Wen Chen1, WM Porter2, Richard Bell1, Bill Bowden2, Ross Brennan3 and Zed Rengel4

1 School of Environmental Science, Murdoch University WA 6150
2
Department of Agriculture and Food Western Australia, South Perth, WA 6151
3
Department of Agriculture and Food Western Australia, Albany, WA 6330
4
School of Earth and Geographical Sciences, The University of Western Australia, WA 6009

Abstract

A 4-step consultation process involving face-to-face discussion, informal phone conversations, focus group discussion and survey assessment was used to (i) assemble a long-list of crop nutrient management issues, (ii) identify nutrient management issues that are significant to the grains industry and (iii) rate these issues in terms of impact and influence on the industry.

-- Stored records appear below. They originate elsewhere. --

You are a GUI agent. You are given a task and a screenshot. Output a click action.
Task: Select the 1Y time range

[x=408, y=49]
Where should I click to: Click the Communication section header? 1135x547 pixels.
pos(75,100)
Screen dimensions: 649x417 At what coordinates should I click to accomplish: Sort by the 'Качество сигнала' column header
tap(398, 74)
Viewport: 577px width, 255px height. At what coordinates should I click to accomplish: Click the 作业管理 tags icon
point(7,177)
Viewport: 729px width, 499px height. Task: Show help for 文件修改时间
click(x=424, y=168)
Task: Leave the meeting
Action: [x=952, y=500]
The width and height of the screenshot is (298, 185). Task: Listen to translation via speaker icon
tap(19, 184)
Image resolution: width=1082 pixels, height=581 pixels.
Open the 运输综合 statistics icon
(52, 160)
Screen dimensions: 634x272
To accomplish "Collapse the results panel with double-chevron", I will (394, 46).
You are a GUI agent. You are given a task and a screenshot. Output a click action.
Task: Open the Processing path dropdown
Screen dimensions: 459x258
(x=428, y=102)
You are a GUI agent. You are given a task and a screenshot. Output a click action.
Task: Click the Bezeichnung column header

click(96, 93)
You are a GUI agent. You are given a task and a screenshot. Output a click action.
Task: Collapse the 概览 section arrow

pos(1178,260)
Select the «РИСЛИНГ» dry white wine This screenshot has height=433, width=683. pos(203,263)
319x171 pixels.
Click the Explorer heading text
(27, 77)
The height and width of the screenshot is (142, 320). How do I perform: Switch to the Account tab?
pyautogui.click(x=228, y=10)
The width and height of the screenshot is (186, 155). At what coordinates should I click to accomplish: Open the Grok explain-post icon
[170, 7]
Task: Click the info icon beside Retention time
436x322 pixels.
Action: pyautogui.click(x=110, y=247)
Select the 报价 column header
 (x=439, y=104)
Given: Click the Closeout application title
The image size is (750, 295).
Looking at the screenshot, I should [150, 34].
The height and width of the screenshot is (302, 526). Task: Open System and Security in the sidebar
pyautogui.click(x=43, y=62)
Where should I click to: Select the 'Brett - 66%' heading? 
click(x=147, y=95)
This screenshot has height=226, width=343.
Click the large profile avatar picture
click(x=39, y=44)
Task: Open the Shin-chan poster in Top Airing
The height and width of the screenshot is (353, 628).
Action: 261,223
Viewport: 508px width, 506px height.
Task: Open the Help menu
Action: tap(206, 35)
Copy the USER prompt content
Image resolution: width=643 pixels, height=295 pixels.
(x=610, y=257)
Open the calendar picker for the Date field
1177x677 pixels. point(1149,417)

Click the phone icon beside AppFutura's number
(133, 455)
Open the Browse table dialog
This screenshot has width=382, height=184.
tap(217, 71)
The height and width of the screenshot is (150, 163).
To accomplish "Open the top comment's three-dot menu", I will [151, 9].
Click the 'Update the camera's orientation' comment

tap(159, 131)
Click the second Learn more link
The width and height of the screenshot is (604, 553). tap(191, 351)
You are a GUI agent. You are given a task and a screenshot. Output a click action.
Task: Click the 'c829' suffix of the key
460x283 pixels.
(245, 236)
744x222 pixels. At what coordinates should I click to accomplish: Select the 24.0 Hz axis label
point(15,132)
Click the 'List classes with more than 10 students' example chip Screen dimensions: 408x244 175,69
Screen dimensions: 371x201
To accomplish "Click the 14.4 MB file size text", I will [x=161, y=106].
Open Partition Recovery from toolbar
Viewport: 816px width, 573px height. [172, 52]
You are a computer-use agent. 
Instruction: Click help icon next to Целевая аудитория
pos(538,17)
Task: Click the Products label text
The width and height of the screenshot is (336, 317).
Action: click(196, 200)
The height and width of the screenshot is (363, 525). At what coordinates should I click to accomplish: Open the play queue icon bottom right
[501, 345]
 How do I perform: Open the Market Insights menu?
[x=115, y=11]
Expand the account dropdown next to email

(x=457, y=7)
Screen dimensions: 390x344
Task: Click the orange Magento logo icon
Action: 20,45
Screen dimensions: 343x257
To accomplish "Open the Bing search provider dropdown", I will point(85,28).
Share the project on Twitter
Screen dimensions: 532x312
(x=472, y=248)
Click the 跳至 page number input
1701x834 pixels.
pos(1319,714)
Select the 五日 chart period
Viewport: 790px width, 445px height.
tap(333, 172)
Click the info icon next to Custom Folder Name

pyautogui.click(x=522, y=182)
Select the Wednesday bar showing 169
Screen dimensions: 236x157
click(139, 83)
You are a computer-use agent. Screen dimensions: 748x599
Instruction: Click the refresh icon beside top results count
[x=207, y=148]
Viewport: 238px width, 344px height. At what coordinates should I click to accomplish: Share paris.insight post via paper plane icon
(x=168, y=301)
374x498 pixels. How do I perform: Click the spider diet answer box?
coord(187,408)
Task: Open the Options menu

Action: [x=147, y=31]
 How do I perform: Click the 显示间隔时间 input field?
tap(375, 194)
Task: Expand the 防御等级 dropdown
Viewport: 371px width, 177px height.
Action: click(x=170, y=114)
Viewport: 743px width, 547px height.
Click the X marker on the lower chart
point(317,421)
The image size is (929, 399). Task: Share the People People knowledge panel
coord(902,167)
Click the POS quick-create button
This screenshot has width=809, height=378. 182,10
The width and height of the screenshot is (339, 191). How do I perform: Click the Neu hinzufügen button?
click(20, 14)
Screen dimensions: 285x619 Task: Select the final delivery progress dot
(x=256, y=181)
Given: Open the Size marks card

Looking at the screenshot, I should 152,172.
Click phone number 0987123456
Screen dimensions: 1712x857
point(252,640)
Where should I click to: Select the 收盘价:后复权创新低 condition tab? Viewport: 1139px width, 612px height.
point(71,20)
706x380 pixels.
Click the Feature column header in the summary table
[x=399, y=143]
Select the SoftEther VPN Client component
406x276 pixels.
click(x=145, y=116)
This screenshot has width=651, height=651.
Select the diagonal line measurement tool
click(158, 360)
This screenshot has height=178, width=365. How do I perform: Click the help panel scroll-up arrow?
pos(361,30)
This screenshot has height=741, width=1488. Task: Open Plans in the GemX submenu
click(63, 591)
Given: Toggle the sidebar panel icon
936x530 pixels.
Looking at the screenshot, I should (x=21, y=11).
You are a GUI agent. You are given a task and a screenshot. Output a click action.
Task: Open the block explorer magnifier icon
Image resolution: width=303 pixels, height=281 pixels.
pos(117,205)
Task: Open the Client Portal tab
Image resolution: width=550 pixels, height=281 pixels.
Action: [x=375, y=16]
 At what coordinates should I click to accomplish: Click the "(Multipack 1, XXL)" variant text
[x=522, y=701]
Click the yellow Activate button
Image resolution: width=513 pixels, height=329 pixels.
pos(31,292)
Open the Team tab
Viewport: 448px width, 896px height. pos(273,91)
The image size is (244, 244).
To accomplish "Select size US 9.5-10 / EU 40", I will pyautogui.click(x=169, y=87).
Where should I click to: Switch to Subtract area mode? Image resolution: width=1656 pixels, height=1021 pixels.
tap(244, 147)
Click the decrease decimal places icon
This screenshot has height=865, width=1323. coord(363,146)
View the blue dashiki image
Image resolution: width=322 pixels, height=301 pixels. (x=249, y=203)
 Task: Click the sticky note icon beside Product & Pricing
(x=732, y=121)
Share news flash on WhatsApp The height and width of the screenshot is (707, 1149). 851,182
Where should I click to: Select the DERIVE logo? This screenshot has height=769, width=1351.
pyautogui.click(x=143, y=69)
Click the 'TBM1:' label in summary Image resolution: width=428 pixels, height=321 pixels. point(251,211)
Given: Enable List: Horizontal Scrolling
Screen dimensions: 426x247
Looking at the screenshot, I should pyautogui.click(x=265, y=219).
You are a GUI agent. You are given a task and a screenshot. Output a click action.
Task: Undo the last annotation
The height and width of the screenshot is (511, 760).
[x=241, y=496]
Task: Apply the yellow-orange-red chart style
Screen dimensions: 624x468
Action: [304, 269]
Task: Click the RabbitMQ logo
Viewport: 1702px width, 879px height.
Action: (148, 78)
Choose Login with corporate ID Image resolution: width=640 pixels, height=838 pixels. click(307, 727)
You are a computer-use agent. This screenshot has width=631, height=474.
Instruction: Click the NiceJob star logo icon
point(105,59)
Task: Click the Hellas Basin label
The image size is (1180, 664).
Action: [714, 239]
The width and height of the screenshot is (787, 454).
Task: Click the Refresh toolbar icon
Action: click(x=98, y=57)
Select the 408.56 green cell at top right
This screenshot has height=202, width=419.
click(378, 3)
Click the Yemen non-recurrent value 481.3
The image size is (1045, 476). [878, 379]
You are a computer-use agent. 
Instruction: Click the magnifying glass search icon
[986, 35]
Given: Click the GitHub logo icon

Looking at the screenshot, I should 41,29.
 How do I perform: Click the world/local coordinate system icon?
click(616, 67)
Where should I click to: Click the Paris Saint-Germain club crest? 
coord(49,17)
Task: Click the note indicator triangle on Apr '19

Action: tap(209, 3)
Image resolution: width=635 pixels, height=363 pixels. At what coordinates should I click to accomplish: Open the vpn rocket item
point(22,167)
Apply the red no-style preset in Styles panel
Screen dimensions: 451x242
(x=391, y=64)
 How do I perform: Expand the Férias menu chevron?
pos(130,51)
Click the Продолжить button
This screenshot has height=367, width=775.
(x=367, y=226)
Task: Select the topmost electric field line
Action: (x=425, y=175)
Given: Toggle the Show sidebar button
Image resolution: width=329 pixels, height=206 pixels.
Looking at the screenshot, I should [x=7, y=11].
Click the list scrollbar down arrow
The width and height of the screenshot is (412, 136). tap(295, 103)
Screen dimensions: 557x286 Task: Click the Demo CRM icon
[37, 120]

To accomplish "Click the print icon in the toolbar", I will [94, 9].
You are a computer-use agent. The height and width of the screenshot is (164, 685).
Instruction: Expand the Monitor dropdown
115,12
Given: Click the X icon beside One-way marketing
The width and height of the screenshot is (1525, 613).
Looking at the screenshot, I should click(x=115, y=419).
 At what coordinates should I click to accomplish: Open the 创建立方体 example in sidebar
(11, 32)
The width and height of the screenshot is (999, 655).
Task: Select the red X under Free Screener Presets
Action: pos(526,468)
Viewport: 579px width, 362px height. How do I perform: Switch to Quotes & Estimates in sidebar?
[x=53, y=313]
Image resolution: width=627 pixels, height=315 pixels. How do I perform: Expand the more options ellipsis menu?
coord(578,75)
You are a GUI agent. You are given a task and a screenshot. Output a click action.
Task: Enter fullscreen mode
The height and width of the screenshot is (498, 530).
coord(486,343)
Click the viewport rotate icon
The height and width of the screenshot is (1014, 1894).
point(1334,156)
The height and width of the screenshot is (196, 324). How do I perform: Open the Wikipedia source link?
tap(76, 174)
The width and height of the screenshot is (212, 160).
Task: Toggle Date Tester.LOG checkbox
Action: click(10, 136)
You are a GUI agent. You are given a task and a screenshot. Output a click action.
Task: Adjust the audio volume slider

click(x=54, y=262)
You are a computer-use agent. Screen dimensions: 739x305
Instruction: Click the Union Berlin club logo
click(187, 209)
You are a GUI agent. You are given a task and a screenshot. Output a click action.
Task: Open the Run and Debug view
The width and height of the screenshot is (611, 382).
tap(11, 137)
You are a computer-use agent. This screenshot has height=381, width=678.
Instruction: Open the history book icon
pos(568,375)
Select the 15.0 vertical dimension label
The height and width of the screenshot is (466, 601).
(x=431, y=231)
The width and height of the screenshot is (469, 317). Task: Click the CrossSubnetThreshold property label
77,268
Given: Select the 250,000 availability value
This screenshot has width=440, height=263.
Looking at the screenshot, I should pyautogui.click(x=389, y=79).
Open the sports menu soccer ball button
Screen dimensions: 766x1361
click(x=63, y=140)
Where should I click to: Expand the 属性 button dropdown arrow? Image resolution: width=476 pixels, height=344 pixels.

The results suggest that ‘Farm decision making’ about nutrients are particularly important to the industry. Continuously identifying and managing emerging nutrient deficiencies and more effective use of advanced technologies and fertilizer products in crop nutrient management are also critical to sustain the grains industry. More detailed analysis is now underway on the nutrient management issues with high impact/influence on the grains industry, and the findings are briefly discussed in the paper.

Key Words

Crop nutrition, fluid fertilizers, precision agriculture, soil testing and zero-tillage cropping systems

Introduction

The pioneer phase of crop nutrition in the WA wheatbelt was largely complete by the 1980’s. Understanding and correcting basic nutrient deficiencies through development of fertilizer practices and soil and plant testing calibrations, dominated the research and extension of that period, when wheat was the dominant crop in rotations with pastures and regular cultivation was a key soil management practice. Much has changed in the WA wheatbelt since then. For some nutrients (phosphorus and trace elements), soil reserves have been increased due to past fertilizer application but for others (such as potassium and sulphur), exports of these nutrients in grain due to increasing yields have not been matched by inputs (for example, potassium was not used until very recently and sulphur inputs decreased as a result of using higher analysis P fertilisers), leading to frequent deficiencies of these nutrients and unknown potential for deficiencies of others (eg. magnesium, and calcium). Large areas of diverse crops are now sown usually with zero-tillage (to replace a wheat-pasture rotation). Economic pressures have pushed the cropping areas further west into the high rainfall zones. A wide range of fertilizer products is now available, and use of precision agriculture (PA) technology could add opportunities and complexity to the crop nutrient management. Fertilizer costs represents about one-third of the variable costs of growing grain crops in WA.

Given the above changes in WA’s farming systems, long term depletion of natural soil nutrient reserves, fertilizer products, application technologies and farm production economy, it is important to review assumptions about relevant nutrient management issues. The objectives of this work are to conduct a comprehensive analysis of the opportunities and threats associated with nutrient management in the Western Australian grain growing region, and provide a source of information from which decisions can be made about future directions of research, development and extension.

Methods

Consultation process

A 4-step consultation process was undertaken with farmers, farm groups, farm advisers, fertilizer companies and researchers, (total of 76 people) involving: (i) face-to-face discussion, (ii) informal phone conversations, (iii) focus group discussion and (iv) survey assessment. The face-to-face discussion and informal phone conversations were conducted to achieve familiarisation with crop production issues and secondly to assemble a long-list of crop nutrient management issues that need to be addressed to improve fertilizer investment in the industry, and from which key questions could be developed for follow-up focus group discussions. Focus group discussions were designed to provide an interactive environment where invited producers, consultants, advisers and researchers could discuss nutrient management issues derived from the above processes, and provide their professional views on the importance of the issues and identify nutrient management issues that are significant to the grains industry.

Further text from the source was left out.